The FLoRes Evaluation Datasets for Low-Resource Machine Translation: Nepali-English and Sinhala-English (1902.01382v3)

Published 4 Feb 2019 in cs.CL

Abstract: For machine translation, a vast majority of language pairs in the world are considered low-resource because they have little parallel data available. Besides the technical challenges of learning with limited supervision, it is difficult to evaluate methods trained on low-resource language pairs because of the lack of freely and publicly available benchmarks. In this work, we introduce the FLoRes evaluation datasets for Nepali-English and Sinhala-English, based on sentences translated from Wikipedia. Compared to English, these are languages with very different morphology and syntax, for which little out-of-domain parallel data is available and for which relatively large amounts of monolingual data are freely available. We describe our process to collect and cross-check the quality of translations, and we report baseline performance using several learning settings: fully supervised, weakly supervised, semi-supervised, and fully unsupervised. Our experiments demonstrate that current state-of-the-art methods perform rather poorly on this benchmark, posing a challenge to the research community working on low-resource MT. Data and code to reproduce our experiments are available at https://github.com/facebookresearch/flores.

Citations (142)

View on Semantic Scholar

Summary

The paper introduces high-quality FLoRes evaluation datasets addressing the scarcity of parallel data in low-resource MT.
It details a rigorous data construction process using document selection, automatic filtering, and manual quality checks to ensure translation adequacy and fluency.
Experimental results show that semi-supervised techniques with back-translation and multilingual data significantly improve BLEU scores despite domain drift.

The Flores Evaluation Datasets for Low-Resource Machine Translation: Nepali--English and Sinhala--English

The paper presents the Flores evaluation datasets targeting the Nepali--English and Sinhala--English language pairs, which are characterized by their low-resource status due to the scarcity of parallel data. These datasets aim to address the dual challenges inherent in low-resource machine translation (MT): the lack of sufficient training data and the absence of reliable evaluation benchmarks.

Dataset Construction

The datasets are derived from Wikipedia articles and consist of professionally translated sentences. The paper provides detailed methodologies for data collection, including document selection, automatic filtering, and manual quality checks. This complex process ensures high-quality translations, reflecting both adequacy and fluency, with average translation scores above 70 being retained.
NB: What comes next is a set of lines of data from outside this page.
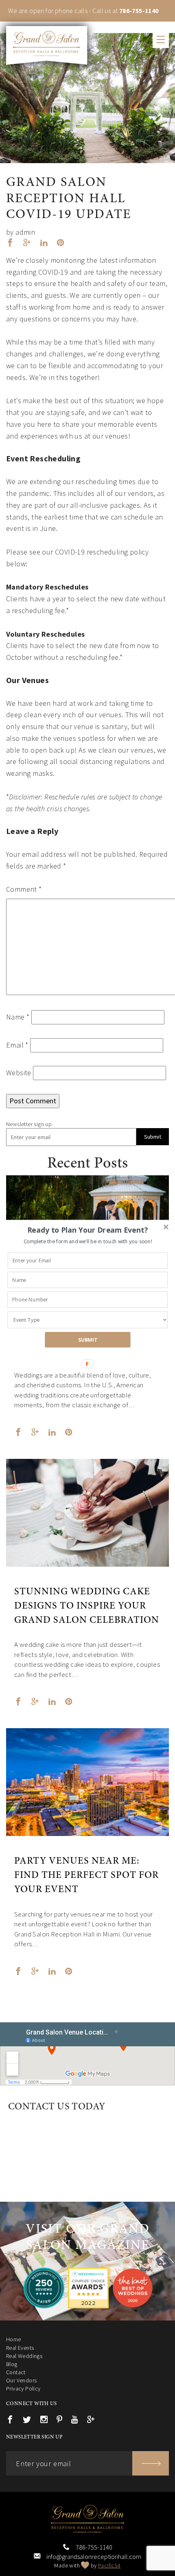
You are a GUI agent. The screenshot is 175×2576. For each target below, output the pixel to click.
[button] (88, 1230)
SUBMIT (87, 1339)
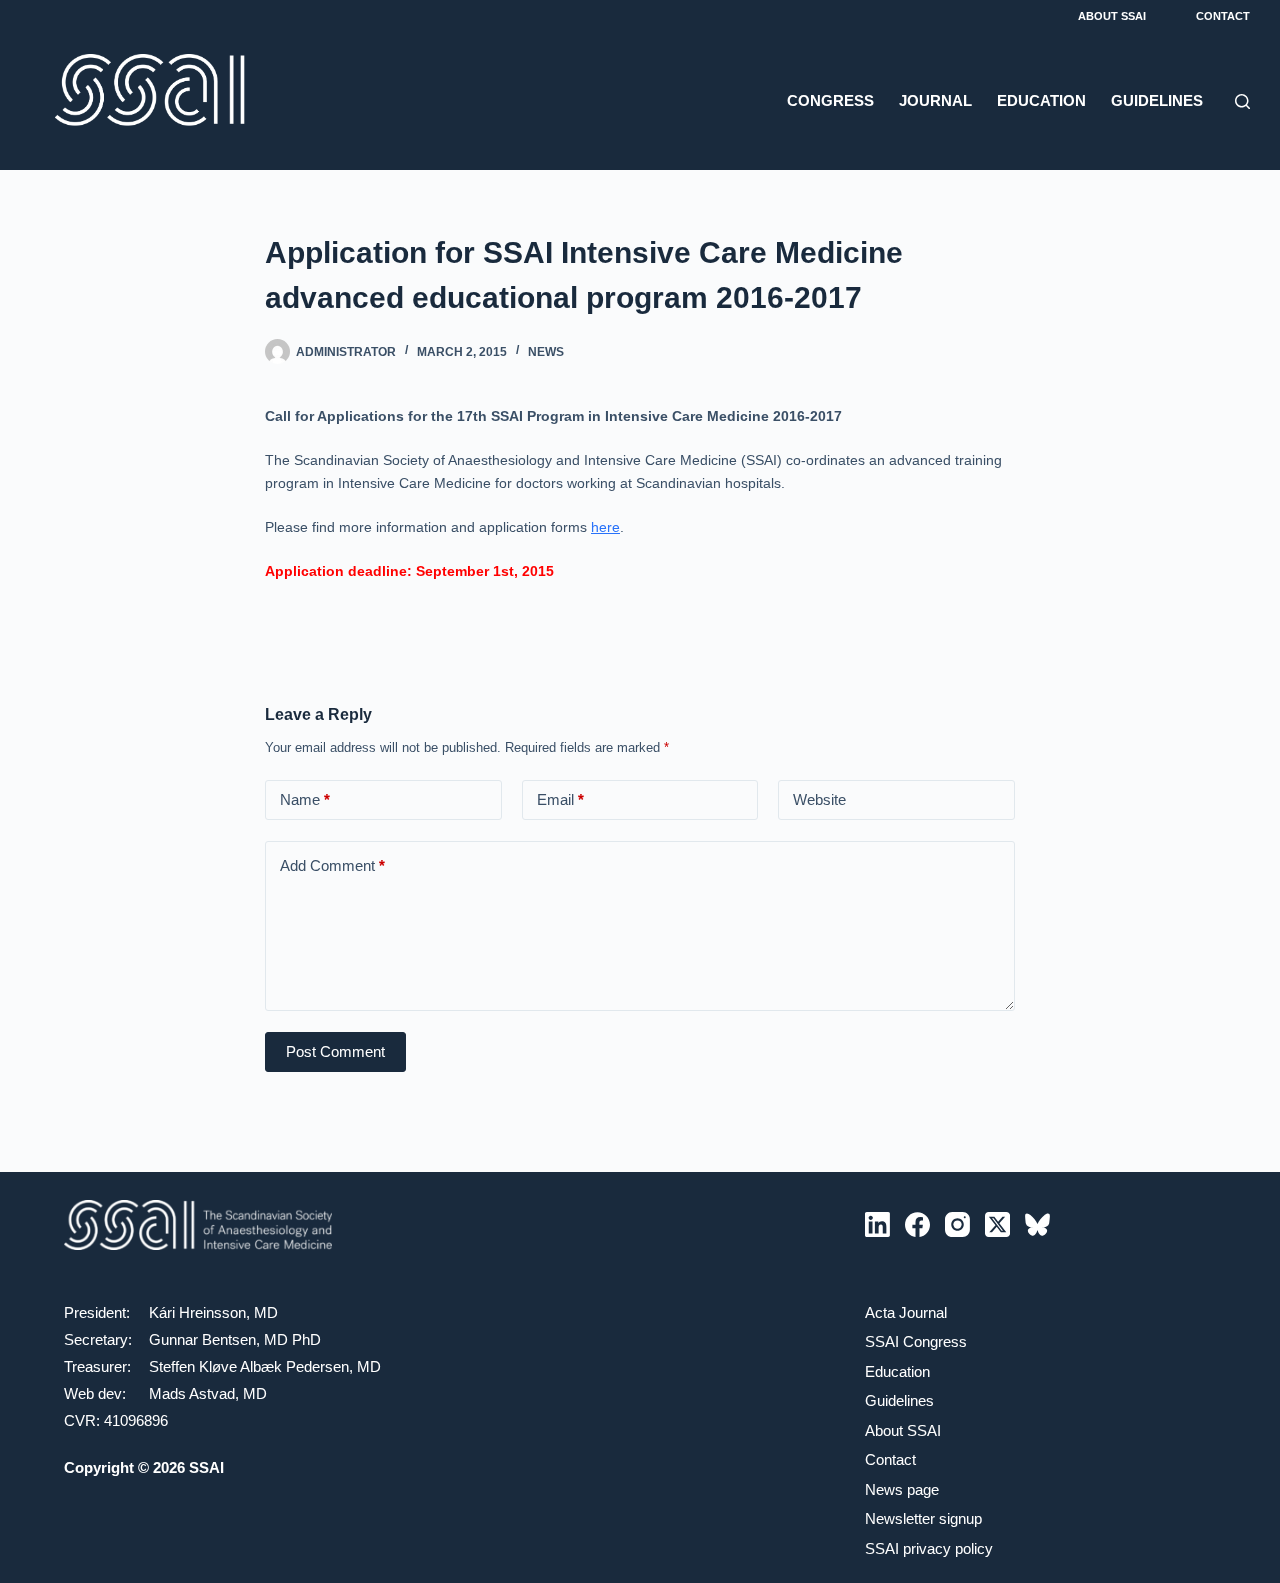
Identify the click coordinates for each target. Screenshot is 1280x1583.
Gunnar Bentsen (202, 1339)
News (546, 352)
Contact (1223, 16)
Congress (830, 100)
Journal (935, 100)
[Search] (1242, 101)
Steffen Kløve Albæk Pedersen (249, 1366)
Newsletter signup (923, 1518)
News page (902, 1489)
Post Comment (335, 1051)
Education (1041, 100)
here (605, 527)
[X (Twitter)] (997, 1224)
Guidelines (1157, 100)
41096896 (136, 1420)
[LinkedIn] (877, 1224)
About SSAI (1112, 16)
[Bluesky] (1037, 1224)
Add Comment (332, 865)
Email (560, 799)
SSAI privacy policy (929, 1548)
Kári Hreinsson (197, 1312)
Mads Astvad (192, 1393)
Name (305, 799)
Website (819, 799)
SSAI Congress (916, 1341)
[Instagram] (957, 1224)
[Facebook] (917, 1224)
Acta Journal (906, 1312)
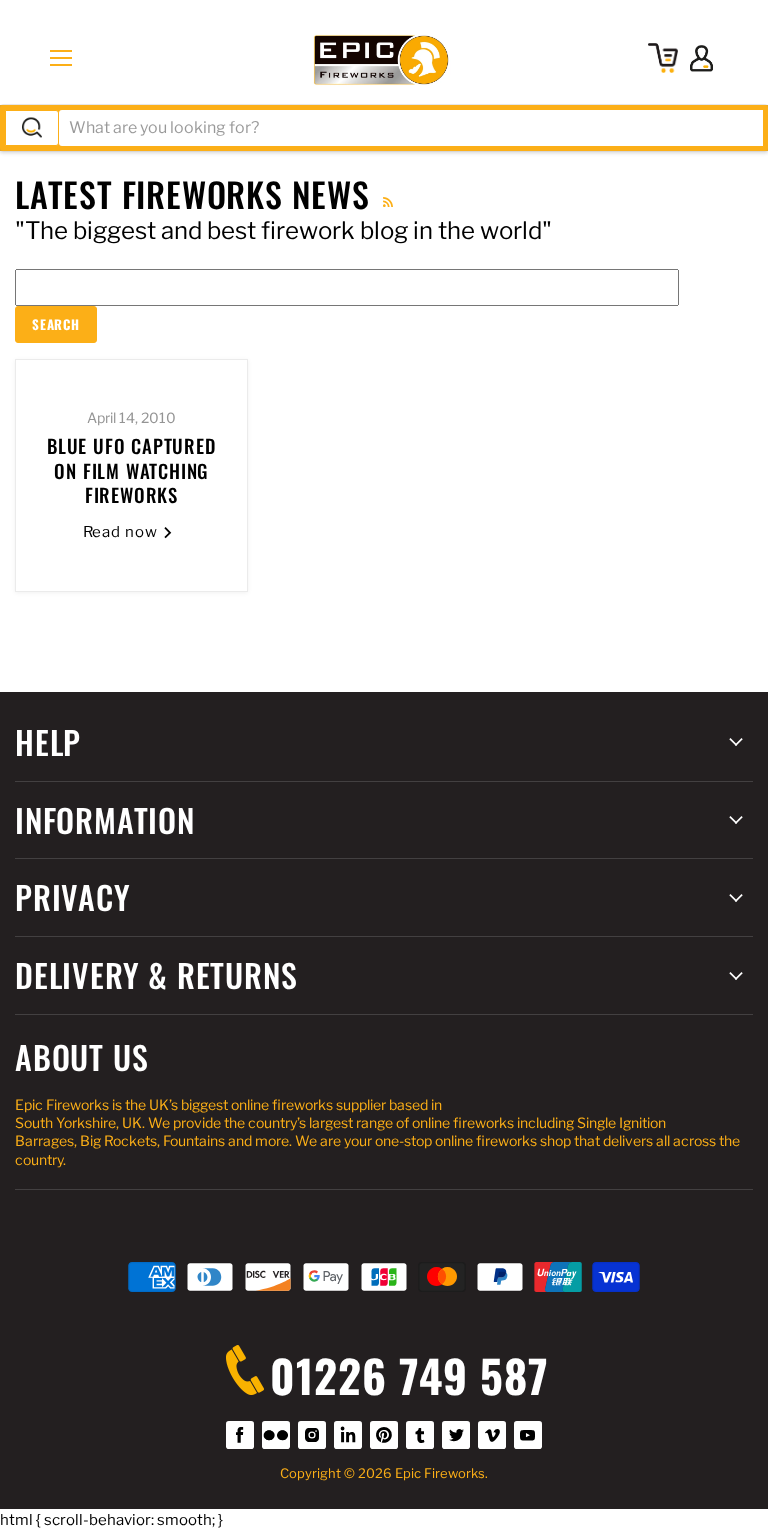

Learning Settings and Methodologies

The research explores multiple learning scenarios: fully supervised, unsupervised, semi-supervised, and weakly supervised, utilizing both existing parallel data and monolingual sources. Baseline experiments clearly illustrate the limitations of state-of-the-art methods when applied to these language pairs, as evidenced by notably low BLEU scores. Supervised and semi-supervised models outperformed unsupervised ones, which struggled due to inadequate word embedding initialization caused by non-comparable monolingual corpora.

Experimental Insights

One of the insightful findings is the effectiveness of semi-supervised approaches that incorporate back-translation. This method notably improves BLEU scores, especially when coupled with multilingual data involving Hindi-English parallel corpora. The research underscores the utility of combining data from linguistically related languages to enhance low-resource MT performance.

Further, the paper highlights the domain drift impact, as existing parallel datasets appear closer to English Wikipedia content. This domain mismatch contributes significantly to the translation challenges faced, emphasizing the importance of domain-aligned training data.

Implications and Future Directions

The Flores datasets establish a robust and publicly available benchmark that fills a critical gap in the MT research landscape, encouraging further exploration of low-resource language pairs. The paper invites the research community to leverage these datasets for developing innovative MT systems. Additionally, the results point to potential future research areas, such as enhancing domain adaptation techniques and exploring deeper multilingual approaches to further bridge performance gaps.

In conclusion, the Flores evaluation datasets represent a significant contribution for evaluating and advancing low-resource machine translation methodologies, with an emphasis on practical applicability and comprehensive evaluation.